The output should be all lines of the entries below in which the word "axis" occurs.

Excerpts from a dataset
>>>
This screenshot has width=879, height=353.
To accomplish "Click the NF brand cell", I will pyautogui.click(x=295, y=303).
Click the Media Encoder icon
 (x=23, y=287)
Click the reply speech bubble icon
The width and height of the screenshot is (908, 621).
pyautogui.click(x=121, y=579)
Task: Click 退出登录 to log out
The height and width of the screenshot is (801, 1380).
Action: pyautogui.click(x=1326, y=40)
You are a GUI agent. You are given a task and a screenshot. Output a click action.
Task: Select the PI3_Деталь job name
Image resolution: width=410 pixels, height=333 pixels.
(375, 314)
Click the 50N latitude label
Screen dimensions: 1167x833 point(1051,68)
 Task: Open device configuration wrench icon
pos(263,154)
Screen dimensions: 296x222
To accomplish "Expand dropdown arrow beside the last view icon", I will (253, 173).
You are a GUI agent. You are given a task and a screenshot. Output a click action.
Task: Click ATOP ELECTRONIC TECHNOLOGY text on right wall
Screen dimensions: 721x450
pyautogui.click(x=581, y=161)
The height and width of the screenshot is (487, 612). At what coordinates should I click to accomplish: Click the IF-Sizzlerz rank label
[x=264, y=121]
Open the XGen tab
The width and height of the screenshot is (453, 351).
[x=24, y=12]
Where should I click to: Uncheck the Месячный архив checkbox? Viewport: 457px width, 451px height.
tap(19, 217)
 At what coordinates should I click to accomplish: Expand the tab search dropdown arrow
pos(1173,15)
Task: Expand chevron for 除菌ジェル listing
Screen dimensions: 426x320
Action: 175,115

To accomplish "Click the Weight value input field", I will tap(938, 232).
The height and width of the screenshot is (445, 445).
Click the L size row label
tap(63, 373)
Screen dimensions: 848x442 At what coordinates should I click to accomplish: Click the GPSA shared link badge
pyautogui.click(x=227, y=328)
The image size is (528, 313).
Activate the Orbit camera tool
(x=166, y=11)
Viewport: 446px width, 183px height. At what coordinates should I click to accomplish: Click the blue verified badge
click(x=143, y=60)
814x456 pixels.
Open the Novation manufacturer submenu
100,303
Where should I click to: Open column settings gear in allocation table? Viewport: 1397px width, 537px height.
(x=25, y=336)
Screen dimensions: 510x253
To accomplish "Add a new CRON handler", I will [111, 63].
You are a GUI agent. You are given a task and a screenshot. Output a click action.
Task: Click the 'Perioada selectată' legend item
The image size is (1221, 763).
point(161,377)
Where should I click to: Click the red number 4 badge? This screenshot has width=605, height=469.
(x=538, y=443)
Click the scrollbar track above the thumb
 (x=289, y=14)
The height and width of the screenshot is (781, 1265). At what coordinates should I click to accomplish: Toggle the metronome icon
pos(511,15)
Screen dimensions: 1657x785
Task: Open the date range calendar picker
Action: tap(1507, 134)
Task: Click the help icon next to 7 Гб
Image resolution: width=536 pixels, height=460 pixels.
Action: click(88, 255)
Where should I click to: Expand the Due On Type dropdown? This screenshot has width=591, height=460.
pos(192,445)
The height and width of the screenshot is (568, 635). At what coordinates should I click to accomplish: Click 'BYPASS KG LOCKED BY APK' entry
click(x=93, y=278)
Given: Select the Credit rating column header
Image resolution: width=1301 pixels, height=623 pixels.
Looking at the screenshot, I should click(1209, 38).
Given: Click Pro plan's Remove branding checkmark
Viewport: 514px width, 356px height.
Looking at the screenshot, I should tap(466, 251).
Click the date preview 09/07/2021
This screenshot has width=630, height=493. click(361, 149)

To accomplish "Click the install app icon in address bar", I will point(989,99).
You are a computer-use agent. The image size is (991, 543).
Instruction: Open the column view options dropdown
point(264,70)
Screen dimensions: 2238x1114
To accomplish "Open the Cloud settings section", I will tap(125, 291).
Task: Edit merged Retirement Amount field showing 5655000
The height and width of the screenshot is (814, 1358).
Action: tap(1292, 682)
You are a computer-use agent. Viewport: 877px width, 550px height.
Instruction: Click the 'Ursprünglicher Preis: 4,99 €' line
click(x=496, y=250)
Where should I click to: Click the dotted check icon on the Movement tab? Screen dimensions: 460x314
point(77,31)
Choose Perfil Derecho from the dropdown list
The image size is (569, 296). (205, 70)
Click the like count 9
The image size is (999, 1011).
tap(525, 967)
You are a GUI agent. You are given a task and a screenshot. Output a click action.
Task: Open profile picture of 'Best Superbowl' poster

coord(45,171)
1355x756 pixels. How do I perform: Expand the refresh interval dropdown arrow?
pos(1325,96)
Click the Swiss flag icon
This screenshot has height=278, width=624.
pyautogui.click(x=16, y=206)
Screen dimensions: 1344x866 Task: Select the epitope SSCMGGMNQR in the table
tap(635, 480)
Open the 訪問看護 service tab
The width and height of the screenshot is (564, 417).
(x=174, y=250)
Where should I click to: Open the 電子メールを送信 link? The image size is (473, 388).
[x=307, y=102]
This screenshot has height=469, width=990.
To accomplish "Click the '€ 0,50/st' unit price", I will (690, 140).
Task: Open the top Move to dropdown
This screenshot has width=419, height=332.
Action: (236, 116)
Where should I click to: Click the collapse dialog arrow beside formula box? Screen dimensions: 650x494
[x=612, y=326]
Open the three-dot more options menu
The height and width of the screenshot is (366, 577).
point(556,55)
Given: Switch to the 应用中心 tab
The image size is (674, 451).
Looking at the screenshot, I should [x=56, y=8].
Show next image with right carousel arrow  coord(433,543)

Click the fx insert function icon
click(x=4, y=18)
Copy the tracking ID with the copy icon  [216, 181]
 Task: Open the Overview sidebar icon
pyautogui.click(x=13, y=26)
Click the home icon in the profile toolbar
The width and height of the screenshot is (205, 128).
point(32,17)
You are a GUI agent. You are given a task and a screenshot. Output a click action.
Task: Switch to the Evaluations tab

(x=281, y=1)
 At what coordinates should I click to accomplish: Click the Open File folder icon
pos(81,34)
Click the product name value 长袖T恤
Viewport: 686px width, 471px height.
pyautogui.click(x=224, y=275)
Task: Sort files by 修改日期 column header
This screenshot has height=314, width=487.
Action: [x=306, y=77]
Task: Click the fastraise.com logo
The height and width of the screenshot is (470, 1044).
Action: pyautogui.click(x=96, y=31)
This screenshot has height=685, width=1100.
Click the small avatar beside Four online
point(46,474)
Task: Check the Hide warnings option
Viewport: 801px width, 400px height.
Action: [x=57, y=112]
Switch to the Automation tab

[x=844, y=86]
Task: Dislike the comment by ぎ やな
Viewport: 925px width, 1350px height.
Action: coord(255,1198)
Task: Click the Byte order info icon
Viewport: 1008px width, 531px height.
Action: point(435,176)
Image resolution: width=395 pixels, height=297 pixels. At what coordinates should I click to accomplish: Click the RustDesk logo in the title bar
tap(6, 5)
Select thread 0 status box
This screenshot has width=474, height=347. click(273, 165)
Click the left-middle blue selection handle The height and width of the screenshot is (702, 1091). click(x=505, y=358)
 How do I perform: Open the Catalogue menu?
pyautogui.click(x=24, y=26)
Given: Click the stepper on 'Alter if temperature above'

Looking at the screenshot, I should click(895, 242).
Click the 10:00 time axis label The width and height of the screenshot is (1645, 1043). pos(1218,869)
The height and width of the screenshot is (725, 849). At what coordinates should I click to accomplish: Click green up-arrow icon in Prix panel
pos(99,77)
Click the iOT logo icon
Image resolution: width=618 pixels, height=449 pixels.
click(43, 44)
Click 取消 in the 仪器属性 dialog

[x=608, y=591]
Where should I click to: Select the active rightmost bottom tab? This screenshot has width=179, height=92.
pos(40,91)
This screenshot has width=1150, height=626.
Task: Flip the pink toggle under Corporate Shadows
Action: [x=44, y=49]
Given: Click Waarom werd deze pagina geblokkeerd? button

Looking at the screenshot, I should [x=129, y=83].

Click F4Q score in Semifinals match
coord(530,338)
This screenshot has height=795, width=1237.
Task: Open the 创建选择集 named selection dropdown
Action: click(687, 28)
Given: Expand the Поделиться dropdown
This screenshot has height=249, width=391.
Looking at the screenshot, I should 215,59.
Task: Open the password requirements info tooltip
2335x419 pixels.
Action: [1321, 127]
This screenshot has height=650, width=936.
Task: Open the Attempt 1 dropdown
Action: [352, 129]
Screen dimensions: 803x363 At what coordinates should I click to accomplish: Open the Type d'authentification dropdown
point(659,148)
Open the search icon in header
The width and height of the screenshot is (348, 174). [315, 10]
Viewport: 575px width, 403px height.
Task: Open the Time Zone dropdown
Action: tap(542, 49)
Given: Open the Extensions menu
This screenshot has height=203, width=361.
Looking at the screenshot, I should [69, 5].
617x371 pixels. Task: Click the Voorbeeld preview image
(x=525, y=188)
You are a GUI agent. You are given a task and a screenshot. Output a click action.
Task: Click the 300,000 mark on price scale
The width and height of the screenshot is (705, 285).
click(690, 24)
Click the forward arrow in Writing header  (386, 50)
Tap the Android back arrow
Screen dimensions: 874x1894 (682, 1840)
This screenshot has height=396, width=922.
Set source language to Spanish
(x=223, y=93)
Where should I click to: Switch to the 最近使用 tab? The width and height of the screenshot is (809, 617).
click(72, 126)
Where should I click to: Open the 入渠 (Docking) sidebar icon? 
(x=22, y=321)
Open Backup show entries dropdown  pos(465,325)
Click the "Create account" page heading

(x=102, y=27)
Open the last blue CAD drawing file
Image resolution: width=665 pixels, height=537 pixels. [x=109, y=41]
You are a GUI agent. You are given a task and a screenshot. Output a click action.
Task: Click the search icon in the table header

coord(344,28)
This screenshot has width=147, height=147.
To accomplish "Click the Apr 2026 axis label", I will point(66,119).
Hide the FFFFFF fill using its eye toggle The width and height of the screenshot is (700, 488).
<<<
Response box:
Click the 10:00 time axis label The width and height of the screenshot is (1645, 1043). pos(1218,869)
To accomplish "Click the Apr 2026 axis label", I will point(66,119).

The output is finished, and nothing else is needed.